Of course Enns “wings it” himself at the end of his post, ‘riffing’ up some excuses as to why Christians might still be able to view Paulʼs writings as divinely inspired, when it looks like yet another common case in the development of religions, called, “religious supersessionism,” where one religion steals and twists enough of a previous religion to claim they are its heir and successor; as Buddhism did to Hinduism; as Islam did to Judaism and Christianity; as rival schools of Islam, Sunni and Shia, did to each other; as Protestantism did to Catholicism; as later Protestant offshoots did to earlier versions of Protestantism; as Pentecostalism did to Protestantism; and as Mormonism, Jehovahʼs Witnesses and Seventh Day Adventism did to more widespread versions of Christianity.
C. S. Lewis said of Paul's writing,
“I cannot be the only reader who has wondered why God, having given him [St. Paul] so many gifts, withheld from him (what would seem so necessary for the first Christian theologian) that of lucidity and orderly exposition.”

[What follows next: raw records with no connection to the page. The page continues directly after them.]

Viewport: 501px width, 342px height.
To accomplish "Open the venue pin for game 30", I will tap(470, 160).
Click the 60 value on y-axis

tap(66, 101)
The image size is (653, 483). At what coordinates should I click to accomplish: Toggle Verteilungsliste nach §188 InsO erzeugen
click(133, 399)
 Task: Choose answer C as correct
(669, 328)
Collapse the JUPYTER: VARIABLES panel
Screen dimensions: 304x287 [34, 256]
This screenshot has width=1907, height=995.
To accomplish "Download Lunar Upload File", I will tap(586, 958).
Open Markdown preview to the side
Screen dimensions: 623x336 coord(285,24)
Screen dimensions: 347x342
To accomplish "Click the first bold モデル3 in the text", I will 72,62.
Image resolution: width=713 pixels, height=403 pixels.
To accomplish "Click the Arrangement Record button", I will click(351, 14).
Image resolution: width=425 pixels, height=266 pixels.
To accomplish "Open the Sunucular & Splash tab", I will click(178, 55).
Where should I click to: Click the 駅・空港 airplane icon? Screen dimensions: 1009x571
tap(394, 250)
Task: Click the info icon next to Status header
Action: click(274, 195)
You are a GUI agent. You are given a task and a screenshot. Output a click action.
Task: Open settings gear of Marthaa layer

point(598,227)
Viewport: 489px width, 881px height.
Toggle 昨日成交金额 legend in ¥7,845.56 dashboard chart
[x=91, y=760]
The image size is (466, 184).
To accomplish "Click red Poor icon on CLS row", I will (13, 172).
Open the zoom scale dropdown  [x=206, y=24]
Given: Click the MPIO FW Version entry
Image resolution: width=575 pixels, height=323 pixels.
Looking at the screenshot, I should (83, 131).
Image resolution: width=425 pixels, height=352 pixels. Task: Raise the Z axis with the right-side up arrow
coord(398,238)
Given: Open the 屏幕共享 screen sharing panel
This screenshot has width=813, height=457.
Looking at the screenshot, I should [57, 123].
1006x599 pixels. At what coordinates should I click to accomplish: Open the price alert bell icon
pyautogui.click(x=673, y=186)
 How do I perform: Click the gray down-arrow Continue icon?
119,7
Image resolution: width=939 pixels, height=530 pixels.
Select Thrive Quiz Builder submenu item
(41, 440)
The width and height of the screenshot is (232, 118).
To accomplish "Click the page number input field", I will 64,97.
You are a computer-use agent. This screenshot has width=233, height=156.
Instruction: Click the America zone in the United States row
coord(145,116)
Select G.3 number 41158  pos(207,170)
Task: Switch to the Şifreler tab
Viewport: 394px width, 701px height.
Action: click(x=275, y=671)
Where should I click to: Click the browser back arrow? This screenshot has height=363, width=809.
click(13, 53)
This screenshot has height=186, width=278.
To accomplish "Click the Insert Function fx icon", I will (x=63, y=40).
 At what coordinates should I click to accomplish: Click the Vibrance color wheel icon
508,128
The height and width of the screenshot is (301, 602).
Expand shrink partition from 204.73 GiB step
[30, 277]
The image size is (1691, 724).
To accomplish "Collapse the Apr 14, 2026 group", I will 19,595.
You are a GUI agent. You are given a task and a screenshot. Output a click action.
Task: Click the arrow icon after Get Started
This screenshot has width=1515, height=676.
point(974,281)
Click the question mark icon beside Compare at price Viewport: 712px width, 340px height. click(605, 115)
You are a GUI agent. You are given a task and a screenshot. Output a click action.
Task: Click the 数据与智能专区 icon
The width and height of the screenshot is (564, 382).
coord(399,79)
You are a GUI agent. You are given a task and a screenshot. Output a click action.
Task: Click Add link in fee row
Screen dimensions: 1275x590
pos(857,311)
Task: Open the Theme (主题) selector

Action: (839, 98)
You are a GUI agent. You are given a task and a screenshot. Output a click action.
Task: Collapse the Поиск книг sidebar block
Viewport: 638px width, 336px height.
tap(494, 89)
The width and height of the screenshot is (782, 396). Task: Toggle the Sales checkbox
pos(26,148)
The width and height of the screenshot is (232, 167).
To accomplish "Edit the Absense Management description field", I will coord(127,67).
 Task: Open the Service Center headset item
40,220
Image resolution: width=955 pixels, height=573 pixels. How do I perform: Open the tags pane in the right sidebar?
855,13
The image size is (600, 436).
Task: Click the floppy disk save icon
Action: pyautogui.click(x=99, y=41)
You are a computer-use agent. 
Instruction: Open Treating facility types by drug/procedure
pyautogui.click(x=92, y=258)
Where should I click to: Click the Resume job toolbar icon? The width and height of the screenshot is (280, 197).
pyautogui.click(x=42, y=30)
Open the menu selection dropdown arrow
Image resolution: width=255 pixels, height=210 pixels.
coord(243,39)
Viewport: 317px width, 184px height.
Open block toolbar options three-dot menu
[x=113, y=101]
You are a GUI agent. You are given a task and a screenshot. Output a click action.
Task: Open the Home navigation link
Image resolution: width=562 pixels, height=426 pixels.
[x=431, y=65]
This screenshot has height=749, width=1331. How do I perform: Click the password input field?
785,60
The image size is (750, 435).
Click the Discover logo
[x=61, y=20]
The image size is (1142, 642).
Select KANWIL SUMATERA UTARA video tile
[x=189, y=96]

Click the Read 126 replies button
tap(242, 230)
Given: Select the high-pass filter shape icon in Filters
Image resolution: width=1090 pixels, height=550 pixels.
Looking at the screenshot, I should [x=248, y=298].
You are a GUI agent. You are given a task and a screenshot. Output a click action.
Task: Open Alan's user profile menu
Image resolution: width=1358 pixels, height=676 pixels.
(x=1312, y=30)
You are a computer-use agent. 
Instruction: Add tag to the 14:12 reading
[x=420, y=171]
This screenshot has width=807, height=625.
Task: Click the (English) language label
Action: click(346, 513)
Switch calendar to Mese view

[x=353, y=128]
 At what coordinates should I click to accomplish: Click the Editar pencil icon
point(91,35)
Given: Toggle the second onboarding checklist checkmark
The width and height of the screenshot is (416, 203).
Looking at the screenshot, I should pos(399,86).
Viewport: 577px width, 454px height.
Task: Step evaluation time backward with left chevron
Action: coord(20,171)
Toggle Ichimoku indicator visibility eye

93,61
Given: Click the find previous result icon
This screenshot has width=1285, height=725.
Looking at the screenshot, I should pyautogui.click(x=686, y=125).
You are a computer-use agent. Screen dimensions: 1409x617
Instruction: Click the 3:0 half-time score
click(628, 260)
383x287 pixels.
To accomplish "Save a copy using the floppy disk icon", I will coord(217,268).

Martin Hughes adds, “To be sure, in context, C. S. Lewis is saying that Paulʼs beauty is found in his imperfections—that if he had been more clear and straightforward, Christians might have a more difficult time seeing what an authentic Christian life looked like. But what he indicates, really, is that the Bible is made by a man—God chose to speak through a very human voice. It seems strange that one would consider this proof of God at all. If Paul was just speaking with his own human voice—and not a very good one at that—why should I listen to him?”